The problem: The goal is to restate all of the records below word for word.

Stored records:
=== Section Start ===

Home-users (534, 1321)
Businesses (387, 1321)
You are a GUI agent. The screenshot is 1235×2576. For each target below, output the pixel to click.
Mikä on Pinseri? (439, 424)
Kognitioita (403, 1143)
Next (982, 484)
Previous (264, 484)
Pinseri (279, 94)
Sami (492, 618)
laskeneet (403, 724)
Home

=== Section End ===

Answer box:
Home-users (534, 1321)
Businesses (387, 1321)
You are a GUI agent. The screenshot is 1235×2576. For each target below, output the pixel to click.
Mikä on Pinseri? (439, 424)
Kognitioita (403, 1143)
Next (982, 484)
Previous (264, 484)
Pinseri (279, 94)
Sami (492, 618)
laskeneet (403, 724)
Home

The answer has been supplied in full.